Simple Tcp Message Performance In Elixir
I am still learning Elixir. I have programmed in a number of languages and learning new syntax is not a big deal for me. What I am more interested in is to understand what is the problem domain where the given language fits better.
I am interested in distributed, networked problems where Elixir is said to be good. I want to make a few experiments to see what I can expect. In this post I create a simple Elixir TCP server that receives small messages. These messages will have these 3 fields:
- a 64 bit ID
- a 32 bit size field that tells who many bytes the payload has
- payload
I expect my TCP server to send back the message ID as an acknowledgement. I will create a C++ client to send the messages and check the ACKs. They will operate in lock-step, so the C++ client will send the new message when it verified the acknowledgment.

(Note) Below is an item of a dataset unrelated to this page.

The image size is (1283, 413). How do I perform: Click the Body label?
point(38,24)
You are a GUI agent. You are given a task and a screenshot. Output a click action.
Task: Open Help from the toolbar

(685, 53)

Update: you may be also interested in the next three posts in this series:
- 100k messages per second achieved by the introduction of reply throttling
- 250k messages per second achieved by better use of Elixir pattern matching
- over 2M messages per second achieved by removing the usage of the Task module
Measurement
I am interested to see how many messages will go through this setup per second on average. I don’t want to create any scientific measurement, neither want to compare this with other languages or solutions. I already know that this solution is not good. I only want a rough figure how would this perform on my laptop’s loopback network.
The Elixir server
I will use the ranch Erlang library for this experiment, although the default gen_tcp module would work perfectly here. I want to build on my previous experiments.
I created the project by mix new EchoPerf1 --sup --module EchoPerf1
.
The mix.exs file has:
defmodule Echoperf1.Mixfile do
use Mix.Project
def project do
[app: :echoperf1,
version: "0.0.1",
elixir: "~> 1.0",
build_embedded: Mix.env == :prod,
start_permanent: Mix.env == :prod,
deps: deps]
end
def application do
[
applications: [:logger, :ranch],
mod: {EchoPerf1, []}
]
end
defp deps do
[{:ranch, "~> 1.1"}]
end
end
lib/echoperf1.ex
has:
defmodule EchoPerf1 do
use Application
def start(_type, _args) do
import Supervisor.Spec, warn: false
children = [ worker(EchoPerf1.Worker, []) ]
opts = [strategy: :one_for_one, name: EchoPerf1.Supervisor]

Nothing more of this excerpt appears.